──────── SUPPLIED TEXT

Draft Charge to the Science Advisory Board for the
IRIS Toxicological Review of Hexahydro-l,3,5-trinitro-l,3,5-triazine (RDX)
March 2016
Introduction
The U.S. Environmental Protection Agency (EPA) is seeking a scientific peer review of a draft
Toxicological Review of Hexahydro-l,3,5-trinitro-l,3,5-triazine (RDX) developed in support of the
Agency's online database, the Integrated Risk Information System (IRIS). IRIS is prepared and
maintained by EPA's National Center for Environmental Assessment (NCEA) within the Office of
Research and Development (ORD).
IRIS is a human health assessment program that evaluates scientific information on effects that may
result from exposure to specific chemicals in the environment Through IRIS, EPA provides high
quality science-based human health assessments to support the Agency's regulatory activities and
decisions to protect public health. IRIS assessments contain information for chemicals that can be
used to support hazard identification and dose-response assessment, two of the four steps in the
human health risk assessment process. When supported by available data, IRIS provides health
effects information and toxicity values for health effects (including cancer and effects other than
cancer) resulting from chronic exposure. IRIS toxicity values may be combined with exposure
information to characterize public health risks of chemicals; this risk characterization information
can then be used to support risk management decisions.

────────────────

ACTIVITY LIST:
(1) According to the draft charge, which EPA center prepares and maintains IRIS?
(2) Rewrite the part of the draft charge starting at "Draft Charge to" and ending at "and Development (ORD).", putting "external review" in place of "peer review".

──────── RECORDS SUPPLIED

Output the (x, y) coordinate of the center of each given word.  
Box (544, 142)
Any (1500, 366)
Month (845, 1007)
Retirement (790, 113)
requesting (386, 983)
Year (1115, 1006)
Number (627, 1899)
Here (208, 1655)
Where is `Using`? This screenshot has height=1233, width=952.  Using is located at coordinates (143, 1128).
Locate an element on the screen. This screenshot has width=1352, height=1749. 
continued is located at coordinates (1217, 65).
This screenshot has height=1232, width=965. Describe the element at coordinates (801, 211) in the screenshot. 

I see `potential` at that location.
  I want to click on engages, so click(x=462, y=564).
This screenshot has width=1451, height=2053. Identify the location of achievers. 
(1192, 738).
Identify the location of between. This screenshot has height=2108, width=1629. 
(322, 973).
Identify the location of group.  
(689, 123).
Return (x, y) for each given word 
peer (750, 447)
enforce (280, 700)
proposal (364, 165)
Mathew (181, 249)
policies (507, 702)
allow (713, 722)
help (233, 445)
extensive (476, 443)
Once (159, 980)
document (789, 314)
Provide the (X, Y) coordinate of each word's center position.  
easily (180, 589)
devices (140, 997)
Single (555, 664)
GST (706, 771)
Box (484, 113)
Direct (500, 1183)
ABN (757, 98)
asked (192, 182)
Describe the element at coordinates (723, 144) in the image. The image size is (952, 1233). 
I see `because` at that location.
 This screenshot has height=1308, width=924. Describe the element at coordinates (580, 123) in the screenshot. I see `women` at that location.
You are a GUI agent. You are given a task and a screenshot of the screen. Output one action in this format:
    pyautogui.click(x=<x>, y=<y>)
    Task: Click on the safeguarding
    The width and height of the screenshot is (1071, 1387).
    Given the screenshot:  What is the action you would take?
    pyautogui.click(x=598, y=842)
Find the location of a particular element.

────────────────

SOLUTION LIST:
(1) EPA's National Center for Environmental Assessment (NCEA), within the Office of Research and Development (ORD).

(2)
Draft Charge to the Science Advisory Board for the
IRIS Toxicological Review of Hexahydro-l,3,5-trinitro-l,3,5-triazine (RDX)
March 2016
Introduction
The U.S. Environmental Protection Agency (EPA) is seeking a scientific external review of a draft
Toxicological Review of Hexahydro-l,3,5-trinitro-l,3,5-triazine (RDX) developed in support of the
Agency's online database, the Integrated Risk Information System (IRIS). IRIS is prepared and
maintained by EPA's National Center for Environmental Assessment (NCEA) within the Office of
Research and Development (ORD).